%%
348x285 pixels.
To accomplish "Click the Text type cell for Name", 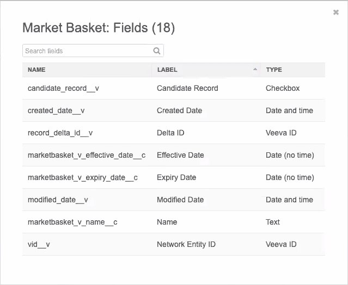I will coord(273,222).
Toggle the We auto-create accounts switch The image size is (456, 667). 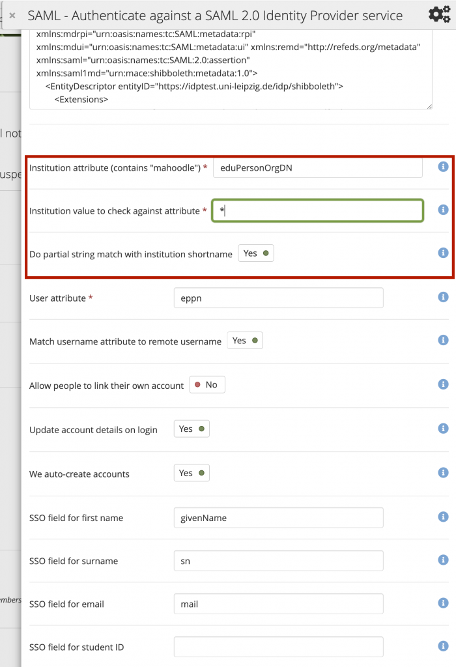192,474
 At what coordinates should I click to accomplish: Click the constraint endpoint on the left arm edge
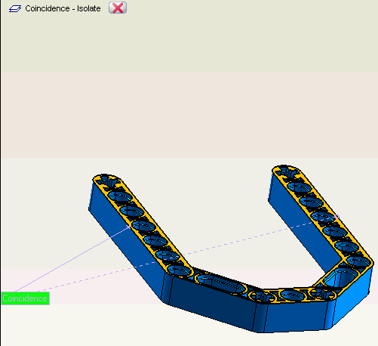[x=129, y=227]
%%
Write out exactly the lines from the line containing "At what coordinates" through the last line of the listing above, please, and leave out any pictures.

 At what coordinates should I click to accomplish: Click the constraint endpoint on the left arm edge
[x=129, y=227]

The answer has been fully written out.